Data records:

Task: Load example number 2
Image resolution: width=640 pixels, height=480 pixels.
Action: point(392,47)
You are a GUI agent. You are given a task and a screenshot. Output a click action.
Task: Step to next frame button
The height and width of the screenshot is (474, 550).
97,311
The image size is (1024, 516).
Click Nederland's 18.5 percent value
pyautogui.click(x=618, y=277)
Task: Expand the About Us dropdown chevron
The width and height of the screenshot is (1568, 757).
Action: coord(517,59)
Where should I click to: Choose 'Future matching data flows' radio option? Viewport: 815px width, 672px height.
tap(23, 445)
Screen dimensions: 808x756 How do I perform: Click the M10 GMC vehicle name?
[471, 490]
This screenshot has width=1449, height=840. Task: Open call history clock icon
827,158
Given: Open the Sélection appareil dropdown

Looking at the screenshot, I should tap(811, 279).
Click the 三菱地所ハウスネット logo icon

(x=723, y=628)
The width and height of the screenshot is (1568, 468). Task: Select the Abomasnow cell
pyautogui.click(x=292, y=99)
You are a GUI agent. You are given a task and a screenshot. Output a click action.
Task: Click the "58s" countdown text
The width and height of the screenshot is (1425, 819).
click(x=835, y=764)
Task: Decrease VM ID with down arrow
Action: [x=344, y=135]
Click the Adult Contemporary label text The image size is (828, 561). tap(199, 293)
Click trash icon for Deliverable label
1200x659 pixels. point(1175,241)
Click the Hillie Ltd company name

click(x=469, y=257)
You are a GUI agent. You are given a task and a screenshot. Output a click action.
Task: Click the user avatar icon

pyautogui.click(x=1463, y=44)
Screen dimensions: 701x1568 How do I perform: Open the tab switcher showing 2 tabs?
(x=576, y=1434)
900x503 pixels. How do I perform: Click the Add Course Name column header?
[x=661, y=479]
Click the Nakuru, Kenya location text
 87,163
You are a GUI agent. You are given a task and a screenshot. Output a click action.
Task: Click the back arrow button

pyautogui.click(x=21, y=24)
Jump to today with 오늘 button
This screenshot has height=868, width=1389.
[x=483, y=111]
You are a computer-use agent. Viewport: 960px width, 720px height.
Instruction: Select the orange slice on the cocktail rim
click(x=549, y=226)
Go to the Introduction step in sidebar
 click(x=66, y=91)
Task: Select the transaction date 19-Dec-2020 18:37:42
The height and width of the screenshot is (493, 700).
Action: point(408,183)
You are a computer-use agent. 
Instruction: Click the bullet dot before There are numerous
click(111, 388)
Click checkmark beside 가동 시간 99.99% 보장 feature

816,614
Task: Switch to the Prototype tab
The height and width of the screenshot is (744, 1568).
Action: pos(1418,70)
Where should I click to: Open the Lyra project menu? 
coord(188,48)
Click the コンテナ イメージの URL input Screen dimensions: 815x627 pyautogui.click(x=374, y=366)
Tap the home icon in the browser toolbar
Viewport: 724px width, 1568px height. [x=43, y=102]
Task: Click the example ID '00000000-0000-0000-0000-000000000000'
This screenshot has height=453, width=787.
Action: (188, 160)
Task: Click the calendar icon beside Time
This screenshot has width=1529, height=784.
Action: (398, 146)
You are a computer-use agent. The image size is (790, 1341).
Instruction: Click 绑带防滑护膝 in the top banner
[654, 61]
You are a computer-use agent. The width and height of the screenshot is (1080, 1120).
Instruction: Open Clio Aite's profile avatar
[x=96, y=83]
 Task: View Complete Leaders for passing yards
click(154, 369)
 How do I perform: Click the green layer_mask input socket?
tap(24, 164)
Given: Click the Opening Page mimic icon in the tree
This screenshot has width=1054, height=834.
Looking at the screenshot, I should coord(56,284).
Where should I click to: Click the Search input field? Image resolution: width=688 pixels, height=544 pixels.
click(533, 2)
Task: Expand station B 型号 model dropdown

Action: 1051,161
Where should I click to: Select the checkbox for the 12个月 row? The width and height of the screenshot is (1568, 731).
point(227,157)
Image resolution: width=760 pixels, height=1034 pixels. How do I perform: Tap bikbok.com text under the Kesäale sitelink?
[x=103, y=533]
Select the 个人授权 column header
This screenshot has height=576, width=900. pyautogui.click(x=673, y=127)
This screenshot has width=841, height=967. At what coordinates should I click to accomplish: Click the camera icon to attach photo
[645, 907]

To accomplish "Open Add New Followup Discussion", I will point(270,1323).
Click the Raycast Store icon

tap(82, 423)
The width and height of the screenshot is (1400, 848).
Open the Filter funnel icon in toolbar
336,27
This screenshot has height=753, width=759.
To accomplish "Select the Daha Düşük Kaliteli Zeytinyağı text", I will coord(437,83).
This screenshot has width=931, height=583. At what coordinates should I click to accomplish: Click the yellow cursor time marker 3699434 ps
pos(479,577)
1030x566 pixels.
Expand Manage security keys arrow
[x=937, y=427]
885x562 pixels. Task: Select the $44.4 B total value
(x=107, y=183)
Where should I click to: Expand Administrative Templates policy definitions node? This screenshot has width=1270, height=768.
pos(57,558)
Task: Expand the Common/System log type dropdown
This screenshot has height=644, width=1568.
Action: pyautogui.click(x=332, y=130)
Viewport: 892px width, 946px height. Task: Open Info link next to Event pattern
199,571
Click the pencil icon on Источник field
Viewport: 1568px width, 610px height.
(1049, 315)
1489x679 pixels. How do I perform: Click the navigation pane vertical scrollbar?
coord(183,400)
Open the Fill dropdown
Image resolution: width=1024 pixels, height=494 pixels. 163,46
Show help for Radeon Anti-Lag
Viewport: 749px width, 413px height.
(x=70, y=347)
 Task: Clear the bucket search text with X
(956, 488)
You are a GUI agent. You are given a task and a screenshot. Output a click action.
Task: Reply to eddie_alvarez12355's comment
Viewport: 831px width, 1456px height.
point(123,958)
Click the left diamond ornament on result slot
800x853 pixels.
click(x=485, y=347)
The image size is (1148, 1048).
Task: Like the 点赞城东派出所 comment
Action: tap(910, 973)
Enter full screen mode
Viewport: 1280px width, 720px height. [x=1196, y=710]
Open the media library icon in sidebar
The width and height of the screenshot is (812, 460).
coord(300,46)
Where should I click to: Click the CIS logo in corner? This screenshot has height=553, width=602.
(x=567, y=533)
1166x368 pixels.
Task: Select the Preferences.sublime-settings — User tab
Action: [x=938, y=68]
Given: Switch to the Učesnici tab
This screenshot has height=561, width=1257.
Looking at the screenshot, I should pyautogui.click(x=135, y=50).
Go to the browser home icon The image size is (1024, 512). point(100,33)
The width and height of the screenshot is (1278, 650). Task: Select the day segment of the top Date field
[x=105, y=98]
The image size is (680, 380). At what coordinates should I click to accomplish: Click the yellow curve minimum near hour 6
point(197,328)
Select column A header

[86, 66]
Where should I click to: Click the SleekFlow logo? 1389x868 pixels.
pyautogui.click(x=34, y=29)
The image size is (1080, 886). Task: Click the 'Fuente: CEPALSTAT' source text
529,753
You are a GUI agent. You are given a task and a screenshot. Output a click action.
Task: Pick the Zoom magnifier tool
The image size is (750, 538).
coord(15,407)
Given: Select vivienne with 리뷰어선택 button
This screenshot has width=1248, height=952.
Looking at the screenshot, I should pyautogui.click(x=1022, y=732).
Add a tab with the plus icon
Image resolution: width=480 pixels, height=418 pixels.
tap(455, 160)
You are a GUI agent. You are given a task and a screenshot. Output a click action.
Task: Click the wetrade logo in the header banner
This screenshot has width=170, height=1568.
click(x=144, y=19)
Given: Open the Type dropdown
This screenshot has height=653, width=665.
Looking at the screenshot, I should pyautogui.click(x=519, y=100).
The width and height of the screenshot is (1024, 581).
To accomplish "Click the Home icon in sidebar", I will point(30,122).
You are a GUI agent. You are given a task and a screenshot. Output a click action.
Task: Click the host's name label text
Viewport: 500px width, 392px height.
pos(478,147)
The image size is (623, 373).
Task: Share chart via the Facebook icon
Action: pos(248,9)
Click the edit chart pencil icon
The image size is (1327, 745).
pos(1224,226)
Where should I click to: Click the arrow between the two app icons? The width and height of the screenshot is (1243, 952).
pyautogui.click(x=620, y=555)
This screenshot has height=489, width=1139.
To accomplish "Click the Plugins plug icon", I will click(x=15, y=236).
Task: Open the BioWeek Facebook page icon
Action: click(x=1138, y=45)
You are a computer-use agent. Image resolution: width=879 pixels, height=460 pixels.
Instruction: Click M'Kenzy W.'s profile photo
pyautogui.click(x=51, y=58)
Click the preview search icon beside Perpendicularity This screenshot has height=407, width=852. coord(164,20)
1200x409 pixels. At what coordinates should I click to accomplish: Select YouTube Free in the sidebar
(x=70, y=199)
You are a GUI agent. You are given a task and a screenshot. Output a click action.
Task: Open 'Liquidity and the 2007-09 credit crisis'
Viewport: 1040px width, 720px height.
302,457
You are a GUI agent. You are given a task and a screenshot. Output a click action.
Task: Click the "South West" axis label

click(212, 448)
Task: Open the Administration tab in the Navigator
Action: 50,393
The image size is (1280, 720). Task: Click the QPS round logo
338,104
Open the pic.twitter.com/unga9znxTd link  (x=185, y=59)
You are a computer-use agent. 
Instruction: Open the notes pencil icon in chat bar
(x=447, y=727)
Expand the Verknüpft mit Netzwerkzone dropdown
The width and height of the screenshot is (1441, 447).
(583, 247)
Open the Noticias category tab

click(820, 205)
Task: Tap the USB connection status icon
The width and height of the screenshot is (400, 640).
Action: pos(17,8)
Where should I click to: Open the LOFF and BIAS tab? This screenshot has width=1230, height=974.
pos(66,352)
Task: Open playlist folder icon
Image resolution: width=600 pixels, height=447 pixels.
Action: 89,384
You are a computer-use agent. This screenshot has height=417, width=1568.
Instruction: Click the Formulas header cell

▸ Task statement
Return every line of the records in which the word "example" is found.

▸ Task response
Task: Load example number 2
Task: Click the example ID '00000000-0000-0000-0000-000000000000'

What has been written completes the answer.